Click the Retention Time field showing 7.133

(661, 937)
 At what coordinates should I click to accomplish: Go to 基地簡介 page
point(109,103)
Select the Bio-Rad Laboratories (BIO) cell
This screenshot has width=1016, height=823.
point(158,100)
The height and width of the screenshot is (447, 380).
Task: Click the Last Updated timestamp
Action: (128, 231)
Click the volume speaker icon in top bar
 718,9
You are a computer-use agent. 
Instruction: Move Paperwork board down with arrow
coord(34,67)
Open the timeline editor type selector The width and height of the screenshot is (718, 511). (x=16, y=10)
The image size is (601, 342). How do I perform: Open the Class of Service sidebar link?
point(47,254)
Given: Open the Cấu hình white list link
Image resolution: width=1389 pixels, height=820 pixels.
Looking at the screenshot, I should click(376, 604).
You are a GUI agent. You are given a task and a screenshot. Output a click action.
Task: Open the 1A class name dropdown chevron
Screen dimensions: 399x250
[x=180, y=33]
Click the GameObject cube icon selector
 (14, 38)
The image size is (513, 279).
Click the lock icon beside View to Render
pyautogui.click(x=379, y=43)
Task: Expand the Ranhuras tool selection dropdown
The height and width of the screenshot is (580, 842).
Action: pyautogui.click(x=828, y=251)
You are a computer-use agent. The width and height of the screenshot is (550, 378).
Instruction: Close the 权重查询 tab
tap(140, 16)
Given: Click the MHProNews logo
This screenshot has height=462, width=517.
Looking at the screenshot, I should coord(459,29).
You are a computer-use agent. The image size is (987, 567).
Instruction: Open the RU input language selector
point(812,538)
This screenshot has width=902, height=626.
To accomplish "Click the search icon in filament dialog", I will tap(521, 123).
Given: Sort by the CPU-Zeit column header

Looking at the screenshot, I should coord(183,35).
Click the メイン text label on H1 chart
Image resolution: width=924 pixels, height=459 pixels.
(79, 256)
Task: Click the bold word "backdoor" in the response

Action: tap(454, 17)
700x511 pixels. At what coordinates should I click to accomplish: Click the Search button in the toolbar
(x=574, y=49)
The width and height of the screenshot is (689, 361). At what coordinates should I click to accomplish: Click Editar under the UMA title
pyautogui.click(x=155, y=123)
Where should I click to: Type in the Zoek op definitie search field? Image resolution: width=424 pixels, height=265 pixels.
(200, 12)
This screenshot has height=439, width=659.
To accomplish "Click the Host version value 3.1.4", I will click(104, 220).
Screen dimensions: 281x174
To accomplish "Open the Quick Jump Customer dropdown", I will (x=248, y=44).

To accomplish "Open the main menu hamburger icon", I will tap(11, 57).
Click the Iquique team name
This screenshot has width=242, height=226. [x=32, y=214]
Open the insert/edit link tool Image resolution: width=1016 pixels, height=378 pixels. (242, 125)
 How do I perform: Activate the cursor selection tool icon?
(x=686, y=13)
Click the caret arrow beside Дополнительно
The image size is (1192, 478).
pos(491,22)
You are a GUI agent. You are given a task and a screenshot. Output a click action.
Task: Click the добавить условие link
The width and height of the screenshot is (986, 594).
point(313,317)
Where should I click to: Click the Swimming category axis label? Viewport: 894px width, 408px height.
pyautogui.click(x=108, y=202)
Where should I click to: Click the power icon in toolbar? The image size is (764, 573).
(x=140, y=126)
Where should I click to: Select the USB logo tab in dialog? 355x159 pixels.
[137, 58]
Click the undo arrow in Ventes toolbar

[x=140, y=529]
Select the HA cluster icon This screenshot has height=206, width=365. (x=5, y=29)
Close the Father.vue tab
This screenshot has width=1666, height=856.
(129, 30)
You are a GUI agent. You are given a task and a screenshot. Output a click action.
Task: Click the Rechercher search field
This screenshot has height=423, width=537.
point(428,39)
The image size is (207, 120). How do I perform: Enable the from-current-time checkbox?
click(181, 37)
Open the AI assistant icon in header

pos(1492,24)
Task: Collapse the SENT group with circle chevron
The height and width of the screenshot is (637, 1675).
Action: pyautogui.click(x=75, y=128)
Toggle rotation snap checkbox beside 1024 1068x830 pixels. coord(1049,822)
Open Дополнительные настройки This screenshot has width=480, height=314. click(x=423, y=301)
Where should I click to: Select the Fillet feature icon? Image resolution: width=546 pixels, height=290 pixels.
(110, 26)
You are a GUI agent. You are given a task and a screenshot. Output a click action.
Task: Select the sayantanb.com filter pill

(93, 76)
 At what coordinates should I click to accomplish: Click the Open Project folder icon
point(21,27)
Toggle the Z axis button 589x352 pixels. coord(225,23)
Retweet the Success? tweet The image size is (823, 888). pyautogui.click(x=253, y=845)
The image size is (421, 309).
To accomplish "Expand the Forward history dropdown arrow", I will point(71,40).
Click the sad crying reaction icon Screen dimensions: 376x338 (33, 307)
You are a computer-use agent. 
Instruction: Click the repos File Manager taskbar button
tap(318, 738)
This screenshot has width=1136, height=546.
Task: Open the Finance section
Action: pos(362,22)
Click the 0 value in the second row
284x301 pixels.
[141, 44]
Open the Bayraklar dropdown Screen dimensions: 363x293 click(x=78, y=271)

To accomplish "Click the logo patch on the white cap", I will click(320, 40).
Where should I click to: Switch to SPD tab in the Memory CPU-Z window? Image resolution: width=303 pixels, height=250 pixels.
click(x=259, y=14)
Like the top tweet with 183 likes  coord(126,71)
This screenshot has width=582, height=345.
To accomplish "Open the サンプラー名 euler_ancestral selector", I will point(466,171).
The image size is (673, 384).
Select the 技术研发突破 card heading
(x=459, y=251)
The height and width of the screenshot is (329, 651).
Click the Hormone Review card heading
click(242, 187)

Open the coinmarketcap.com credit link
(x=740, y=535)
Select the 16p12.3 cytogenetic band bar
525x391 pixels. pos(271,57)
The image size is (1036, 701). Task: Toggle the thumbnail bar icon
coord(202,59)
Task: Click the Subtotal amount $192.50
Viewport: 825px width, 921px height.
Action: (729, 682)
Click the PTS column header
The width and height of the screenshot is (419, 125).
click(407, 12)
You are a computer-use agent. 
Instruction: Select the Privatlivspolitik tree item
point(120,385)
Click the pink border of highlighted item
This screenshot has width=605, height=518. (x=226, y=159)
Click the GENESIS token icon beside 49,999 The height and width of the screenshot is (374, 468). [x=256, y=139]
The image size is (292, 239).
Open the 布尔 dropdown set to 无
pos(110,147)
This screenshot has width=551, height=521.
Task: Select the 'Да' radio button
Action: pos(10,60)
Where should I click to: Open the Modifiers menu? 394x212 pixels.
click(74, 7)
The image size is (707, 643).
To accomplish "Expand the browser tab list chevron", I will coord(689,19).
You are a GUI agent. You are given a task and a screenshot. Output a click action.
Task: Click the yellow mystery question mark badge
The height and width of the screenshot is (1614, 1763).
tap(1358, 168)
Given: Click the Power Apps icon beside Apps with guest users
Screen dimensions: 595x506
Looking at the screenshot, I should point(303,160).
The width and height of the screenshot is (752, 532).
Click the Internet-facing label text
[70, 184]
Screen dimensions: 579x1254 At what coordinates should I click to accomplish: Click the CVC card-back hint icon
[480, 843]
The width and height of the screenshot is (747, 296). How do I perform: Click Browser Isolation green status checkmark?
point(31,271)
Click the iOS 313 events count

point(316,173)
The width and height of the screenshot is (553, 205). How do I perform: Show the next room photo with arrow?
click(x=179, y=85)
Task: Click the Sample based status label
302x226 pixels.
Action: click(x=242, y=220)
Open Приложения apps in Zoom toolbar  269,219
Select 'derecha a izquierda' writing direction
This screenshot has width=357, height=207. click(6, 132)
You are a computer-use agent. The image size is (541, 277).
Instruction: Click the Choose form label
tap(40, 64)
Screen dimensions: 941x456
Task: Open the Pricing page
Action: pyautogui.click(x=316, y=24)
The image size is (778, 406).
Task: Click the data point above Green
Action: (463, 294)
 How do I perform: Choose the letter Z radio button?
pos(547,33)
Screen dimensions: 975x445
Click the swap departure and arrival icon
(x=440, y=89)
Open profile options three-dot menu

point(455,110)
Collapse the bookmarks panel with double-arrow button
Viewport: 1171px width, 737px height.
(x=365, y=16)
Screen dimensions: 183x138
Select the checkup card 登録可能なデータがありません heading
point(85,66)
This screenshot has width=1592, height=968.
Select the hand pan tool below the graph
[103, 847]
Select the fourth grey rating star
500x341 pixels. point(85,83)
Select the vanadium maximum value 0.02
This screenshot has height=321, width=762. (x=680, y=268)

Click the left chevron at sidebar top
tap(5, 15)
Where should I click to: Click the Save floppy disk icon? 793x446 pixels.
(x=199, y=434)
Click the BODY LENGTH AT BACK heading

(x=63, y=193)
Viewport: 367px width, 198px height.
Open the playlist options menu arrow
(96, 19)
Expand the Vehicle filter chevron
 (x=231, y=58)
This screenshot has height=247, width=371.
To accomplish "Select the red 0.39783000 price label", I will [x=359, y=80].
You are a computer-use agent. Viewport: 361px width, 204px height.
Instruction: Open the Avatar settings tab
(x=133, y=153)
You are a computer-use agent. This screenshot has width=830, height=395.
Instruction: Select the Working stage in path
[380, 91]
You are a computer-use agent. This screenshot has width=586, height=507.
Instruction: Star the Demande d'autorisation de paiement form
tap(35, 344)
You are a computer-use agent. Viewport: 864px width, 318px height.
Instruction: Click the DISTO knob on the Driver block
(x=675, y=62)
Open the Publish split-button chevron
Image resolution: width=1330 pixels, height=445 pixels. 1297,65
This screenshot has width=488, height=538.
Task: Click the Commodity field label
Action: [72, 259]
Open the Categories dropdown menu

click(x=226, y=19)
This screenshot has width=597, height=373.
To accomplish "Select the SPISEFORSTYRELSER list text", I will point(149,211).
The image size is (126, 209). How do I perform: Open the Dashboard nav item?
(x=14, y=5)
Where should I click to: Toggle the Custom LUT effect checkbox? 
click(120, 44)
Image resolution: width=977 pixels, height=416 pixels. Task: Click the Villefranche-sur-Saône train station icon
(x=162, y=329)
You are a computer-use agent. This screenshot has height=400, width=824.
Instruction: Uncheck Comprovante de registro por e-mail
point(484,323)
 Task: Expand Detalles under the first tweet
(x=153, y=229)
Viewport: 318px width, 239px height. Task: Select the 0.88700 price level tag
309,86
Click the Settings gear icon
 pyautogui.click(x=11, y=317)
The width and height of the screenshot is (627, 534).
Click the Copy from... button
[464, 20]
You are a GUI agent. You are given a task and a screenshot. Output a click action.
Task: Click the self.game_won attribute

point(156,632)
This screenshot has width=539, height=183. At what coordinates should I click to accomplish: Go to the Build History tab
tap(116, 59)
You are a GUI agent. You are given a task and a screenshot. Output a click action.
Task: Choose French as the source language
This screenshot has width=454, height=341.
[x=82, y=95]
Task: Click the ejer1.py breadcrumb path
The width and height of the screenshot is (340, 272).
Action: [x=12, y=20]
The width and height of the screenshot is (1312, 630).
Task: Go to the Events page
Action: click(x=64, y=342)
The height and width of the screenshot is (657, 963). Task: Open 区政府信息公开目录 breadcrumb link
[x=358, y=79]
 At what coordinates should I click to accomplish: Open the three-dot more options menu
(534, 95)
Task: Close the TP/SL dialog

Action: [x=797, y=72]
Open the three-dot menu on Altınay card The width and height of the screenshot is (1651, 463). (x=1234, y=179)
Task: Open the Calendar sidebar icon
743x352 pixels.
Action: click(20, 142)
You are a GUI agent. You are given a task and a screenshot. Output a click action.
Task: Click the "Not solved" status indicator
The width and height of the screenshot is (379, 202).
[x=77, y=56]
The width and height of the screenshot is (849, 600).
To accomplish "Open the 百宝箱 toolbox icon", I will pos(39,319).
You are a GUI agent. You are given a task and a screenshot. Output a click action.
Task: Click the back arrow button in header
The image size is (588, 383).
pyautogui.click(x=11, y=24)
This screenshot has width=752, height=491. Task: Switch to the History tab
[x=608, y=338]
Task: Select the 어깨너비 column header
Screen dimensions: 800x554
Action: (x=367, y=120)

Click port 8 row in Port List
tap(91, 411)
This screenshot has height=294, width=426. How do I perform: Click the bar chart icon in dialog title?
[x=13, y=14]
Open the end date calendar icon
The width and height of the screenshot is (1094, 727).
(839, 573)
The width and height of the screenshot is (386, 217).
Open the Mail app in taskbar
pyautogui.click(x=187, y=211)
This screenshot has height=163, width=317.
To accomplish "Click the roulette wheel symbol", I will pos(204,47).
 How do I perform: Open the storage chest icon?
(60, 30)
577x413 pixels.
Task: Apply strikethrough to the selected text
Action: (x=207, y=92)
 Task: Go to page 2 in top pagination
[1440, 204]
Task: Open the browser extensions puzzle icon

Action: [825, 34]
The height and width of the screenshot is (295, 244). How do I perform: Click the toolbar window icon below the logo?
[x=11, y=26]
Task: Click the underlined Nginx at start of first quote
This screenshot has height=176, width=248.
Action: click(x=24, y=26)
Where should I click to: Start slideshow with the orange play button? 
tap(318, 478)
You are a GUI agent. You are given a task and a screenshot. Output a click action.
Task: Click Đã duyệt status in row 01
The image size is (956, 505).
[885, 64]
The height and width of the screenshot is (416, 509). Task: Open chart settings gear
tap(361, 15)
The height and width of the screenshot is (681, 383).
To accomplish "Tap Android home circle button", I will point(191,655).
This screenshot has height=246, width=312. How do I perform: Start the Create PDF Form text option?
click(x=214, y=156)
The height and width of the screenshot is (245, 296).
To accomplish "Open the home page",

────────

• _Task requirements_
Set down, exactly as they appear, the line holding "Screen dimensions: 800x554" and every line after it until the records end.

• _Reply to the exercise_
Screen dimensions: 800x554
Action: (x=367, y=120)

Click port 8 row in Port List
tap(91, 411)
This screenshot has height=294, width=426. How do I perform: Click the bar chart icon in dialog title?
[x=13, y=14]
Open the end date calendar icon
The width and height of the screenshot is (1094, 727).
(839, 573)
The width and height of the screenshot is (386, 217).
Open the Mail app in taskbar
pyautogui.click(x=187, y=211)
This screenshot has height=163, width=317.
To accomplish "Click the roulette wheel symbol", I will pos(204,47).
 How do I perform: Open the storage chest icon?
(60, 30)
577x413 pixels.
Task: Apply strikethrough to the selected text
Action: (x=207, y=92)
 Task: Go to page 2 in top pagination
[1440, 204]
Task: Open the browser extensions puzzle icon

Action: [825, 34]
The height and width of the screenshot is (295, 244). How do I perform: Click the toolbar window icon below the logo?
[x=11, y=26]
Task: Click the underlined Nginx at start of first quote
This screenshot has height=176, width=248.
Action: click(x=24, y=26)
Where should I click to: Start slideshow with the orange play button? 
tap(318, 478)
You are a GUI agent. You are given a task and a screenshot. Output a click action.
Task: Click Đã duyệt status in row 01
The image size is (956, 505).
[885, 64]
The height and width of the screenshot is (416, 509). Task: Open chart settings gear
tap(361, 15)
The height and width of the screenshot is (681, 383).
To accomplish "Tap Android home circle button", I will point(191,655).
This screenshot has height=246, width=312. How do I perform: Start the Create PDF Form text option?
click(x=214, y=156)
The height and width of the screenshot is (245, 296).
To accomplish "Open the home page",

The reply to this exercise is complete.